Superbly cast and excellently performed, this is a play that works perfectly in an intimate and compact space. In fact the drama at times becomes claustrophobic, particularly in the later scenes when the temperature flares to boiling point.
Gabriella Santinelli's direction is taught, intelligent and highly focused. Intense and demanding though the action is, Ms Santinelli encourages the actors to re-examine their characters and movements for each performance. Though there are obvious dangers with this approach, the edginess that it creates suits the piece perfectly, and allows the actors the freedom to continually work new dimensions into it.
Apart from co-translating the original play, James Kenward also plays manservant John in a finely-honed and convincing performance. Kenward gives us a man who, in spite of his ambitions, recognises that he has 'subservience in his backbone' and though he's managed to acquire a formal manner of speech, isn't able to tear himself from his position as a servant nor his lowly roots.
Annabel Topham is simply first-rate as Lady Julia. Ms Topham has more than a slight resemblance to a young Sarah Furguson, now Duchess of York. When we first meet Lady Julia she's sporting the most enormous pair of sunglasses I have ever seen and has the naïve energy and manner of a spoilt teenager.
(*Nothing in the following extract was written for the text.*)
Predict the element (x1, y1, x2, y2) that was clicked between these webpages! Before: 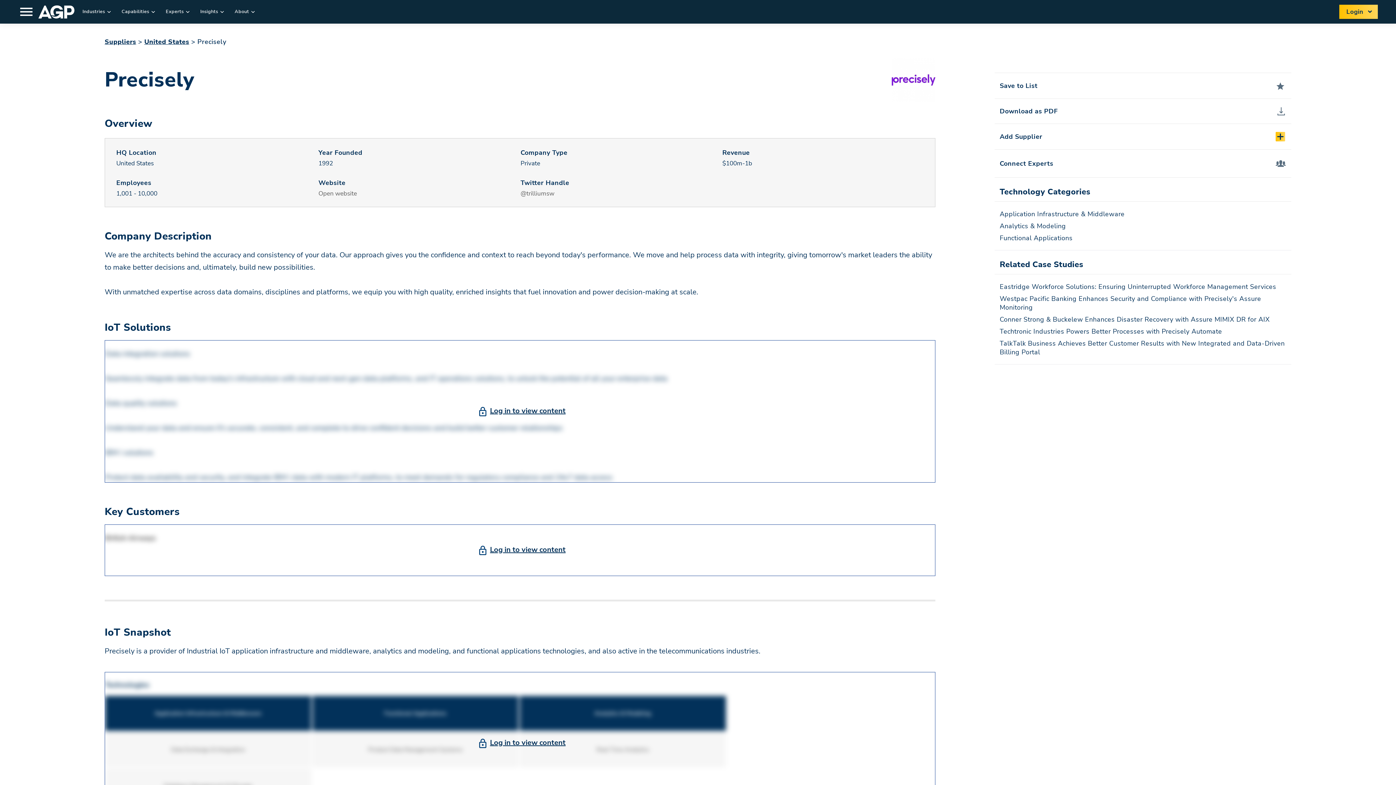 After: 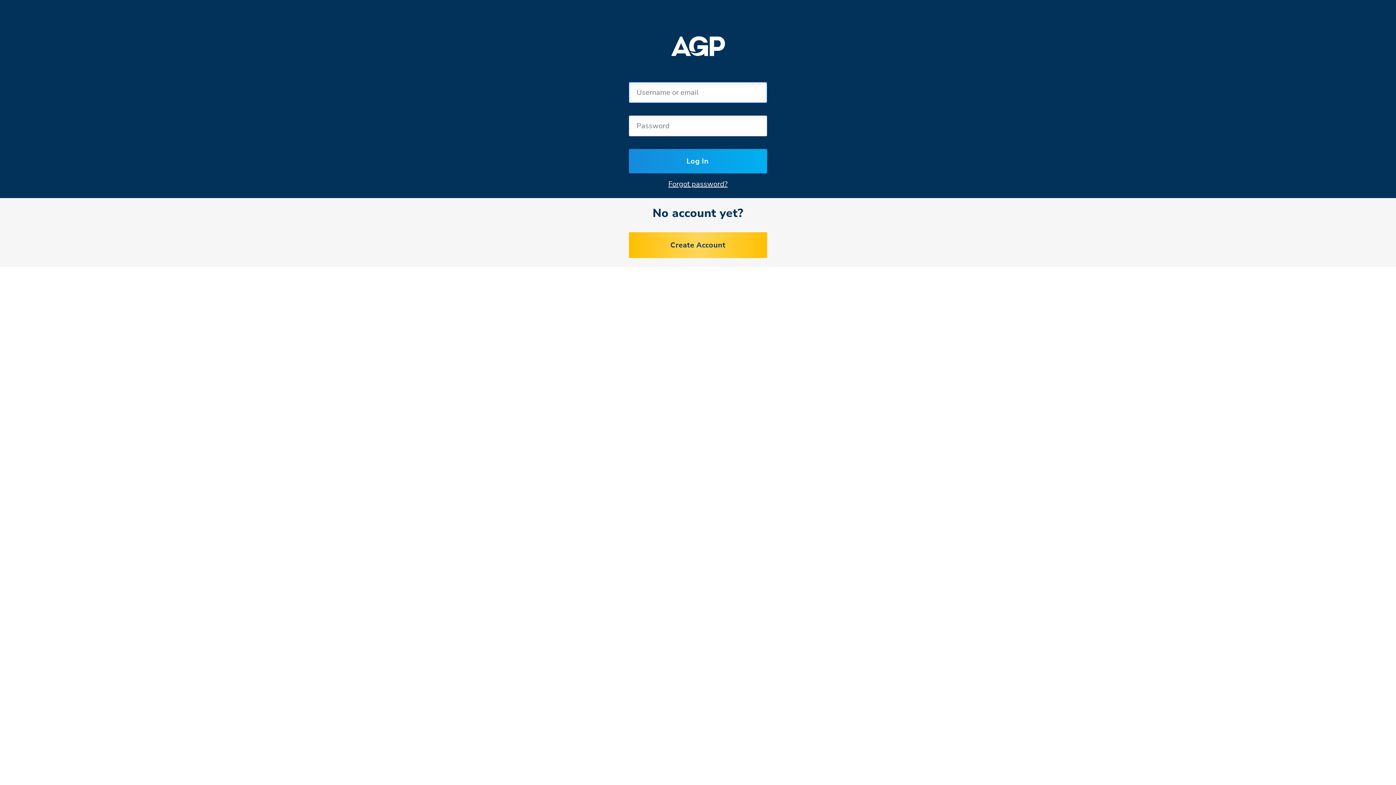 Action: label: Log in to view content bbox: (490, 738, 565, 748)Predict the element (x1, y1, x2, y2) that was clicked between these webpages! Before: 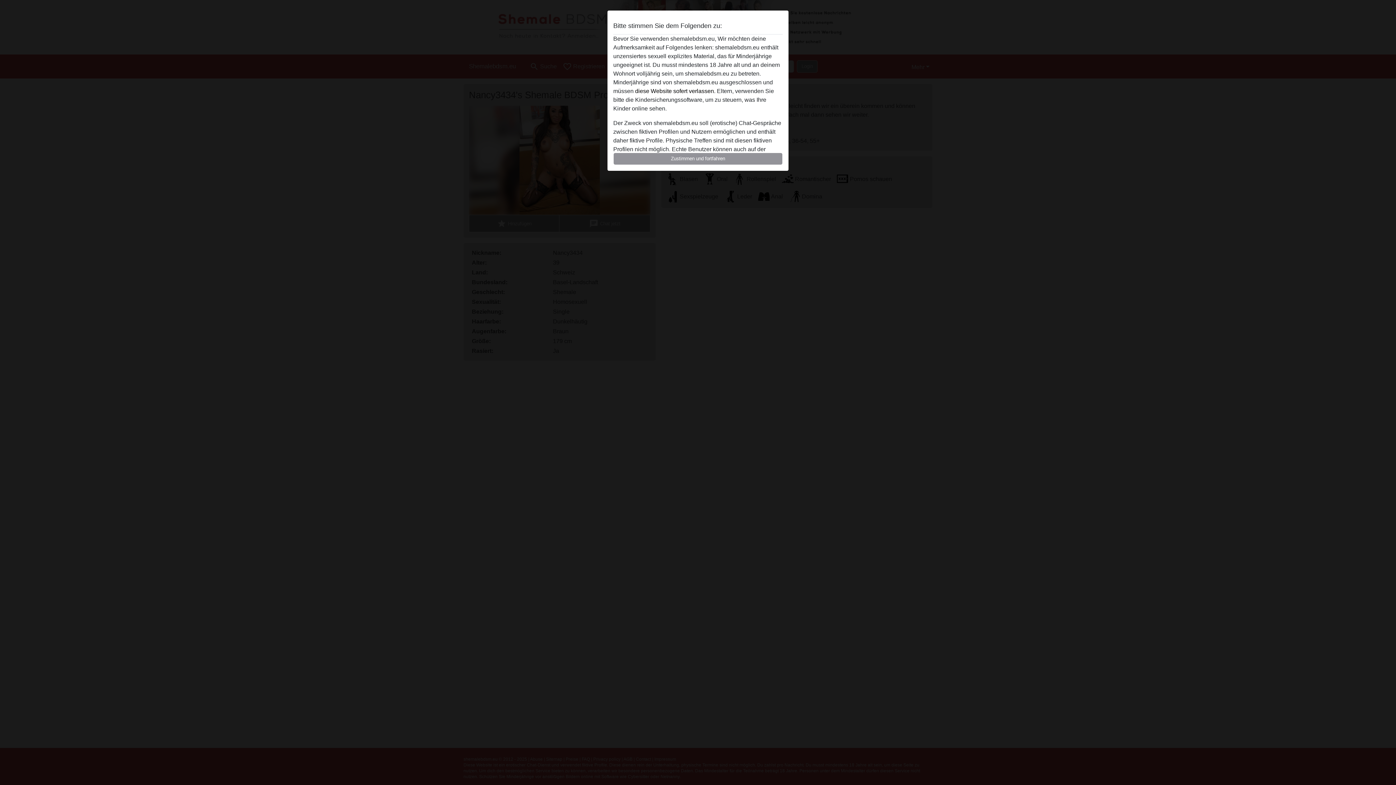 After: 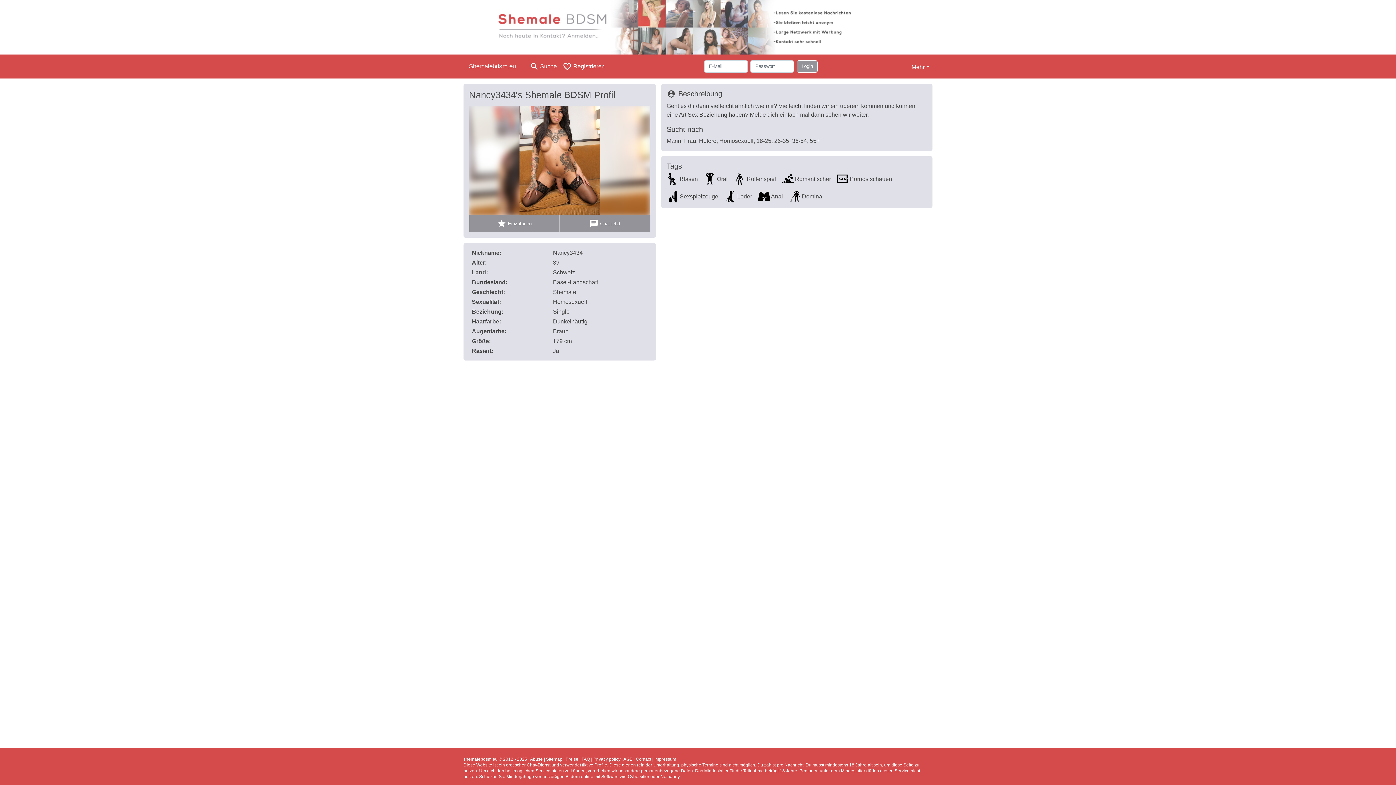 Action: bbox: (613, 152, 782, 165) label: Zustimmen und fortfahren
However, when the stakes are raised her vulnerability is revealed and explodes in a volcano of emotion.
There's great support from Amy Rhodes as the rather ordinary Christine who contrasts perfectly with Julia. And in the middle of the play, Alastair Sims and Lizzie Phillips perform an inventive movement/ dance scene which makes it explicit what is happening, without seeming in any way lewd.
It might seem strange that Strindberg's study of class is still relevant or even interesting today. However, there's no doubt that it is, and this production not only pays the original due reverence by faithfully encapsulating the essence of Strindberg's play, but also enhances it so that a modern audience can appreciate it with clarity. A superbly executed production, highly recommended.